Inside, the fluorescent lights and crayon-disinfectant smells and even the color of the tiles intensified my earlier sense of déjà vu. I felt disoriented, and had to give myself a mental shake.
The principal’s secretary was an old lady with violet-tinted hair and architectural eyeglasses.
“We need to see Principal Crumley immediately,” I told her.
Plainly taken aback by our admit
tedly bizarre outfits, she hesitated. “Who … who shall I say is calling?”
Burr stepped forward and flashed his fake ID. “Government business, ma’am.”
“Step this way.”
Principal Crumley was a plump, middle-aged guy with a bad wig that I was sure the kids had a dozen derisive terms for. He rose awkwardly to greet us.
“What can I do for you?”
“Principal Crumley, my name is Doctor Andy Breton. My companions are Agent Naranja and Nurse Danvers. We’re here because there’s been a terrible accident.”
Principal Crumley sat limply down. Sweat sprang from his brow. “Not Miss Angell’s field trip—?”
“No, not that I know of. It’s a trifle more complicated than that. You see, a truck carrying radioactive wastes over our interstate highways system—in full compliance with all federal regulations, of course—just had a serious accident not long ago, about half a mile upwind of your school.”
“Good Lord!”
“Don’t panic, Principal Crumley. Panic is the last thing we need now. That’s why there’s been no broadcast of this disaster over the media.
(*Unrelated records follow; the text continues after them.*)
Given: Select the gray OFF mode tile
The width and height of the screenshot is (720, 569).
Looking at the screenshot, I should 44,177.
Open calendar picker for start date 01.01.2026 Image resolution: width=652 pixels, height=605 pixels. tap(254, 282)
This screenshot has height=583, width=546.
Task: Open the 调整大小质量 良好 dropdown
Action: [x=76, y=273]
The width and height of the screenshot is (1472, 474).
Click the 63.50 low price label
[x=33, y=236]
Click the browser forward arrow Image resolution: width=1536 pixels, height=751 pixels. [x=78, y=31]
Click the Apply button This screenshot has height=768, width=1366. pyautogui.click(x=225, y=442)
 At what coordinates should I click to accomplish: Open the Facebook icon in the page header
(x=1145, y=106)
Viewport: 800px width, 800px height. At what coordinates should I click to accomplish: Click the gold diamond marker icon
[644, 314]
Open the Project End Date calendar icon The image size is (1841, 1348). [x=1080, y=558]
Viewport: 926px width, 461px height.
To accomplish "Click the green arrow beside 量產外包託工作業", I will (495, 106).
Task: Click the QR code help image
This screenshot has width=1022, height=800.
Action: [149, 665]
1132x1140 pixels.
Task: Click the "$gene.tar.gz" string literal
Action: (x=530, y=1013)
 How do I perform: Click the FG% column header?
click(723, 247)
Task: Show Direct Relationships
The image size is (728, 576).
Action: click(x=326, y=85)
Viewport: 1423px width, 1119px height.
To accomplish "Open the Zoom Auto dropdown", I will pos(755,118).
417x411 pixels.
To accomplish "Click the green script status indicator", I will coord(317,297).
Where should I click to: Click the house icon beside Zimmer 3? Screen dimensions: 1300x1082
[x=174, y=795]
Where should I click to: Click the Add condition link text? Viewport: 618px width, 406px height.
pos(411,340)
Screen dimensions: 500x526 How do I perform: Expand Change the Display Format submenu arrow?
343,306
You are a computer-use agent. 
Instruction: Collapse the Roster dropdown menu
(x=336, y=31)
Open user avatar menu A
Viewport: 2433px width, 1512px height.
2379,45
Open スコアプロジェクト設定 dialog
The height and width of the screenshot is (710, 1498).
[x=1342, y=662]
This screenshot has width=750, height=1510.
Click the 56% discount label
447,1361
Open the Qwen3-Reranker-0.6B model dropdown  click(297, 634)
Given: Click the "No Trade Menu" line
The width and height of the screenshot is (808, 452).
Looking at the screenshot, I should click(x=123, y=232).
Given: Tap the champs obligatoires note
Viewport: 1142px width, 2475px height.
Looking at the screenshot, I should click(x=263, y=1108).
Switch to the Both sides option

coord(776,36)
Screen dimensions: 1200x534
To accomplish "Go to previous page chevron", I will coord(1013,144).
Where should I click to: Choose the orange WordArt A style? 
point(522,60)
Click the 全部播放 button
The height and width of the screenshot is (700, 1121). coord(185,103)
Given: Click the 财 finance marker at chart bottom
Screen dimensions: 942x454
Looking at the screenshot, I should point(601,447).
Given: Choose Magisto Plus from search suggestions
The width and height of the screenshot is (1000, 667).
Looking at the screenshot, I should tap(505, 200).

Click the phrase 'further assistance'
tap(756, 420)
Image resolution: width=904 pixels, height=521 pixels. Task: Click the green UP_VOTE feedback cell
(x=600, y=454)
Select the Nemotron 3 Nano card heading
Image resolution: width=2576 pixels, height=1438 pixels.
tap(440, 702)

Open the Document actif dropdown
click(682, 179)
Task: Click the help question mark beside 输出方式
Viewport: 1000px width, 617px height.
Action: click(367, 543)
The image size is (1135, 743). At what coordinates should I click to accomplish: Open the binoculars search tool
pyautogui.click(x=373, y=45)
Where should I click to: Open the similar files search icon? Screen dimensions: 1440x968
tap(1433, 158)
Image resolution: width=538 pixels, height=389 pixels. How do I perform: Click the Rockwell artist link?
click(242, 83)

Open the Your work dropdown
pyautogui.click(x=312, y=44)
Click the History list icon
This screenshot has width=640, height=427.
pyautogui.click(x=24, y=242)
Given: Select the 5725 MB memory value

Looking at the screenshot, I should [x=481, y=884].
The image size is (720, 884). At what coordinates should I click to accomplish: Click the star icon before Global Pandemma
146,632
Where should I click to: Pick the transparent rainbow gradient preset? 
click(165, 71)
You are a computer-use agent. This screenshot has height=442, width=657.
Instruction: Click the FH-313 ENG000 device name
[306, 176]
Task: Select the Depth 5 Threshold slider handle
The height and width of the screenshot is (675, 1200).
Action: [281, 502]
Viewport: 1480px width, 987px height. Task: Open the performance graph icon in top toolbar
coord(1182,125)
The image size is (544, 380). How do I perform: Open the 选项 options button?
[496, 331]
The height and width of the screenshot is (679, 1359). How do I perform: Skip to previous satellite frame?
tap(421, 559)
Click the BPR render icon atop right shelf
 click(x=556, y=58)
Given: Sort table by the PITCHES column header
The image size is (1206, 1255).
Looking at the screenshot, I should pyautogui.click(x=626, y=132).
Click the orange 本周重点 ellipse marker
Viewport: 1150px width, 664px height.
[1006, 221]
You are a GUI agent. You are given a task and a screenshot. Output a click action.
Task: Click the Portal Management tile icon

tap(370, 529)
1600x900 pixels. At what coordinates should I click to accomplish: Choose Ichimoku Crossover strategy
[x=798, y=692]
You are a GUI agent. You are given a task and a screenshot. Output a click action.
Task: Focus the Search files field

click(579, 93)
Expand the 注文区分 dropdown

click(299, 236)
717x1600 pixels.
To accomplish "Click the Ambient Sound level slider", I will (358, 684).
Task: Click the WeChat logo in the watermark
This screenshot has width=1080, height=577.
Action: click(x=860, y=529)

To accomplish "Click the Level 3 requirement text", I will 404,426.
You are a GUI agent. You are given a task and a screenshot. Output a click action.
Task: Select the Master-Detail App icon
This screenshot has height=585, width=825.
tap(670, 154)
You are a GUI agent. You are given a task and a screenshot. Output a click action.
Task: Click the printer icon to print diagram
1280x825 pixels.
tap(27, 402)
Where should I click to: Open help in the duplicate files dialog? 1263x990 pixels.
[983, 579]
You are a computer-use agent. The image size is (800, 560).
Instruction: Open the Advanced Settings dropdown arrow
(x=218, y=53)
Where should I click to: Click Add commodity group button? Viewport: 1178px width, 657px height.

Emergency response teams like ours are circulating quietly through the affected area even as we speak, attempting to deal with the situation. May I?”
I gestured with the Geiger counter. Principal Crumley nodded When I clicked it on, the jammed circuits went wild with clicking. Principal Crumley turned the color of arithmetic paper.
“What … what are we going to do?”
“The very first thing is to tend to the children. With their smaller masses, they’re much more vulnerable. Luckily, we’ve come prepared. Principal Crumley, do you have plenty of orange juice?”
“Orange juice?”
“We’ve got to administer potassium iodide right away. It’s in pill form.”
“Oh, I see. Yes, of course, we’ve got lots of juice.”
“Very well, then. Can you assemble all the children in the gym?”
“Right away!”
Principal Crumley got on the speakers. Shortly after, we were heading toward the gym, just slightiy in advance of the noisy, excited kids.
“I’ll leave it to you to brief your staff, principal. Please stress the need for absolute compliance with our orders, and the need to maintain a closed environment here, at least until the blocking agents have been administered.”